R. Fink | Can't see the forest for the iPhone bills
The Packet Rat | Commentary: The other shoe ' measured by the ton ' drops with the iPhone bill
packet rat illustration by Michael J. Bechetti
The iPhone has already become a source of contention in the Rat household, mostly because of the whiskered one's insistence that digital convergence is just a conspiracy by Apple to breach the final work/life barriers and turn everyone into Web-surfing, e-mail-checking junkies 24/7. That, and he considers it a huge security risk.
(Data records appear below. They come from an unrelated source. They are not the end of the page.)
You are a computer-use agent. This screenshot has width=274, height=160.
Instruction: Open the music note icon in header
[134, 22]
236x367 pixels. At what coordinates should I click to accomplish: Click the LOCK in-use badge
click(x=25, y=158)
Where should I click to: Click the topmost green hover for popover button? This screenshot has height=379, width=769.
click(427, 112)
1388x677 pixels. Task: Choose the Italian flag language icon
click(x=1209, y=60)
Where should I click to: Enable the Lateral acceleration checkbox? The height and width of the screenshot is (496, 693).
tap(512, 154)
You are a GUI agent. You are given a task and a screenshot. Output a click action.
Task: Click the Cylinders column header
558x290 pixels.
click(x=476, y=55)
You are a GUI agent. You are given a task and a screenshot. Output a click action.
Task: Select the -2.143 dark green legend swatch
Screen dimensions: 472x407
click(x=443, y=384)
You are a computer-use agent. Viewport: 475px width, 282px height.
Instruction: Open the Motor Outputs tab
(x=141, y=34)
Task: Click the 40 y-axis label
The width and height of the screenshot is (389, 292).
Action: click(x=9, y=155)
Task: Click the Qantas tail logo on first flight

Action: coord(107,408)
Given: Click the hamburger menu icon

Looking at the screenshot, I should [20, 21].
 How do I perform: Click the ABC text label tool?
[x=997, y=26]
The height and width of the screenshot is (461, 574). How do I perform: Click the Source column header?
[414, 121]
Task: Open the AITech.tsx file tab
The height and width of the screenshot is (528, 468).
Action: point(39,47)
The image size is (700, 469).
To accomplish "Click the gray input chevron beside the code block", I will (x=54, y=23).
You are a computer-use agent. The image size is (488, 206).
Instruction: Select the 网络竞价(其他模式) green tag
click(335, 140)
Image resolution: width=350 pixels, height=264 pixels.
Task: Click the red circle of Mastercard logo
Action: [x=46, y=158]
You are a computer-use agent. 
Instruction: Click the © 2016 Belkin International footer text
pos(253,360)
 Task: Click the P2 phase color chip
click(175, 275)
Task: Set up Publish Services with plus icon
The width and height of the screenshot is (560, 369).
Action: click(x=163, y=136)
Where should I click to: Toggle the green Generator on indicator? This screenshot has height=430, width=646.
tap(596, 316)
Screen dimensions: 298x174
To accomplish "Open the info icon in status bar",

Then AT&T Wireless delivered more fuel to fire the Rat's paranoia when it sent the Rat's wife a lovely boxed gift in the mail: the first phone bill for her iPhone.
'OK, how many trees did they have to kill to send out the first month's bills?' the Rat half-growled, half-cackled as he contemplated the wood-pulp brick packed with 150 pages of hard copy.
Mrs. Rat blanched at the package, which ' despite her unlimited use plan ' seemed to list every single text message, Web page download and request. It would be an excellent audit trail of her activities ' except that the details for each transaction were nonexistent.
The postage for her bill? About $3 ' roughly the cost of the toner used to print it.
'Well, this is an argument for paperless billing, I suppose,' she said, embarrassed.
'It might also be a sign that you text like a teenager,' the cyberrodent snickered.
Of course, the winner of the iPhone iBill sweepstakes was a Pittsburgh blogger named Justine Ezarik, whose 300-page bill totaled more than $200, despite her allegedly having an unlimited use plan. Ezarik posted a video of herself opening the bill on various video sites, including one on YouTube that has had more than 300,000 viewings.
Naturally, the size of Ezarik's bill is now prominently displayed on her Wikipedia entry. She's a bit of a Mac-lebrity already because of her role in the Web TV show 'MacBreak.' And the Rat is sure she's tracking any changes to her Wikipedia entry with that other cyberphenomenon, WikiScanner.
WikiScanner, the project of California Institute of Technology student Virgil Griffith, tracks the IP addresses of systems people who edit entries in the online encyclopedia. Wired magazine reported that the tool revealed many cases of organizations manipulating what was said about them in the openly editable articles of Wikipedia. Diebold employees, for example, appeared to have deleted parts of entries detailing security concerns about their company's voting machines.
Griffith told Wired he was inspired to build the database after learning that some congressional staffers had routinely edited their bosses' entries. Sure enough, the database turns up plenty of federal and congressional IP addresses performing edits to Wikipedia articles that match their sources.
The Rat, however, is less concerned with whether anyone is manipulating his agency's Wikipedia cred from within. He's started using the tool to track which IP addresses in his agency are being used to edit Wikipedia entries of any kind, because that isn't what they're supposed to be doing.
'Just don't write anything about me on Wikipedia,' his wife sighed.
'You mean, like, 'digital-convergence tree killer?' ' the Rat laughed.